> Work item
Your answer must be every record below, written out exactly as it appears.
=======
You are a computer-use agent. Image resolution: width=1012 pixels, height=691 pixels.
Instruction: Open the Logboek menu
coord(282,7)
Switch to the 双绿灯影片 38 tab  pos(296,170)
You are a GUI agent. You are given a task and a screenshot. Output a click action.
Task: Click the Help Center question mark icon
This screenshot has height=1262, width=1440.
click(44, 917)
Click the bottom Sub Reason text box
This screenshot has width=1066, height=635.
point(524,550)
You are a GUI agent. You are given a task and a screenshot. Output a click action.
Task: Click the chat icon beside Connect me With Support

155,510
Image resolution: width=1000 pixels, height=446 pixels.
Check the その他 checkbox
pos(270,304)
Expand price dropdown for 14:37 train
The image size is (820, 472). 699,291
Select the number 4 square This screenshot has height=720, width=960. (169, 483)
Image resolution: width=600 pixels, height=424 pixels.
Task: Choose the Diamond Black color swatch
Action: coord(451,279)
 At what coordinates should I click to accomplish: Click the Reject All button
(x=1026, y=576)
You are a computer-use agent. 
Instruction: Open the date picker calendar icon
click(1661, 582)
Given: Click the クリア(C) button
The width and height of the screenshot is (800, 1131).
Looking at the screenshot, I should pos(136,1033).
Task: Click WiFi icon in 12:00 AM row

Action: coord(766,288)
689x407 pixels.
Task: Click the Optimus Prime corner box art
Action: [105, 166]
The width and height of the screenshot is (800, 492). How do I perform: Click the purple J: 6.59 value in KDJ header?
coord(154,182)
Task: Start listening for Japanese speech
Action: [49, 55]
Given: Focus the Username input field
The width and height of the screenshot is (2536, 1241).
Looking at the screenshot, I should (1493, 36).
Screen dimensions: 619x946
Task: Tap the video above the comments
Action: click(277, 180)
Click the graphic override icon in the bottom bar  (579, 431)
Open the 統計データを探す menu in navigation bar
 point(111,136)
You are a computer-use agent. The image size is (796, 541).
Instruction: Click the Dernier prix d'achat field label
=======
> Solution to the exercise
You are a computer-use agent. Image resolution: width=1012 pixels, height=691 pixels.
Instruction: Open the Logboek menu
coord(282,7)
Switch to the 双绿灯影片 38 tab  pos(296,170)
You are a GUI agent. You are given a task and a screenshot. Output a click action.
Task: Click the Help Center question mark icon
This screenshot has height=1262, width=1440.
click(44, 917)
Click the bottom Sub Reason text box
This screenshot has width=1066, height=635.
point(524,550)
You are a GUI agent. You are given a task and a screenshot. Output a click action.
Task: Click the chat icon beside Connect me With Support

155,510
Image resolution: width=1000 pixels, height=446 pixels.
Check the その他 checkbox
pos(270,304)
Expand price dropdown for 14:37 train
The image size is (820, 472). 699,291
Select the number 4 square This screenshot has height=720, width=960. (169, 483)
Image resolution: width=600 pixels, height=424 pixels.
Task: Choose the Diamond Black color swatch
Action: coord(451,279)
 At what coordinates should I click to accomplish: Click the Reject All button
(x=1026, y=576)
You are a computer-use agent. 
Instruction: Open the date picker calendar icon
click(1661, 582)
Given: Click the クリア(C) button
The width and height of the screenshot is (800, 1131).
Looking at the screenshot, I should pos(136,1033).
Task: Click WiFi icon in 12:00 AM row

Action: coord(766,288)
689x407 pixels.
Task: Click the Optimus Prime corner box art
Action: [105, 166]
The width and height of the screenshot is (800, 492). How do I perform: Click the purple J: 6.59 value in KDJ header?
coord(154,182)
Task: Start listening for Japanese speech
Action: [49, 55]
Given: Focus the Username input field
The width and height of the screenshot is (2536, 1241).
Looking at the screenshot, I should (1493, 36).
Screen dimensions: 619x946
Task: Tap the video above the comments
Action: click(277, 180)
Click the graphic override icon in the bottom bar  (579, 431)
Open the 統計データを探す menu in navigation bar
 point(111,136)
You are a computer-use agent. The image size is (796, 541).
Instruction: Click the Dernier prix d'achat field label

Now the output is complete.